DATASET ROWS

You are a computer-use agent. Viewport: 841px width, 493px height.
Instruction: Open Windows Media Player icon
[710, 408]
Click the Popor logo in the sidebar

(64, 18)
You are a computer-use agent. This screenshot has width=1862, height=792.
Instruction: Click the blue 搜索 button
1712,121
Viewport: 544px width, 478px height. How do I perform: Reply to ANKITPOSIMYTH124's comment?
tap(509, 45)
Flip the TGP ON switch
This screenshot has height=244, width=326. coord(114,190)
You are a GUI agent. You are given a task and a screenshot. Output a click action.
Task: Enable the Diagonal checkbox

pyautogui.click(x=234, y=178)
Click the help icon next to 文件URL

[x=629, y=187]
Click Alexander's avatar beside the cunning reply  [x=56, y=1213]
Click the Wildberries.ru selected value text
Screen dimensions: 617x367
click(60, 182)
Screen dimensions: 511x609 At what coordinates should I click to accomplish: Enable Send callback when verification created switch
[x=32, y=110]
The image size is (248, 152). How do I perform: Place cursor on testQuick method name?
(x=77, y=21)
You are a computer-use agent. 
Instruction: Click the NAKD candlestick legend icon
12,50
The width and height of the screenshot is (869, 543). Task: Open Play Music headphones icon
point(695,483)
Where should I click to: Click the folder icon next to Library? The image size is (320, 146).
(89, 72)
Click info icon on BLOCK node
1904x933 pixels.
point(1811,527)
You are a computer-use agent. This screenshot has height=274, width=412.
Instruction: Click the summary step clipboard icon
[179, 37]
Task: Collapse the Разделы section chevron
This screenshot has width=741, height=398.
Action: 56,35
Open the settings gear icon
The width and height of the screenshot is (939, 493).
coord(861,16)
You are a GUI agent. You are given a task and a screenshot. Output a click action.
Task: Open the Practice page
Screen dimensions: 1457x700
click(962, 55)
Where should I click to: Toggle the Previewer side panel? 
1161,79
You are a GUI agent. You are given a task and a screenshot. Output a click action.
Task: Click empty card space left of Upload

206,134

EXERCISE DESCRIPTION
Retype every line of the records above exactly as it appears, without changing any characters.

OUTPUT
You are a computer-use agent. Viewport: 841px width, 493px height.
Instruction: Open Windows Media Player icon
[710, 408]
Click the Popor logo in the sidebar

(64, 18)
You are a computer-use agent. This screenshot has width=1862, height=792.
Instruction: Click the blue 搜索 button
1712,121
Viewport: 544px width, 478px height. How do I perform: Reply to ANKITPOSIMYTH124's comment?
tap(509, 45)
Flip the TGP ON switch
This screenshot has height=244, width=326. coord(114,190)
You are a GUI agent. You are given a task and a screenshot. Output a click action.
Task: Enable the Diagonal checkbox

pyautogui.click(x=234, y=178)
Click the help icon next to 文件URL

[x=629, y=187]
Click Alexander's avatar beside the cunning reply  [x=56, y=1213]
Click the Wildberries.ru selected value text
Screen dimensions: 617x367
click(60, 182)
Screen dimensions: 511x609 At what coordinates should I click to accomplish: Enable Send callback when verification created switch
[x=32, y=110]
The image size is (248, 152). How do I perform: Place cursor on testQuick method name?
(x=77, y=21)
You are a computer-use agent. 
Instruction: Click the NAKD candlestick legend icon
12,50
The width and height of the screenshot is (869, 543). Task: Open Play Music headphones icon
point(695,483)
Where should I click to: Click the folder icon next to Library? The image size is (320, 146).
(89, 72)
Click info icon on BLOCK node
1904x933 pixels.
point(1811,527)
You are a computer-use agent. This screenshot has height=274, width=412.
Instruction: Click the summary step clipboard icon
[179, 37]
Task: Collapse the Разделы section chevron
This screenshot has width=741, height=398.
Action: 56,35
Open the settings gear icon
The width and height of the screenshot is (939, 493).
coord(861,16)
You are a GUI agent. You are given a task and a screenshot. Output a click action.
Task: Open the Practice page
Screen dimensions: 1457x700
click(962, 55)
Where should I click to: Toggle the Previewer side panel? 
1161,79
You are a GUI agent. You are given a task and a screenshot. Output a click action.
Task: Click empty card space left of Upload

206,134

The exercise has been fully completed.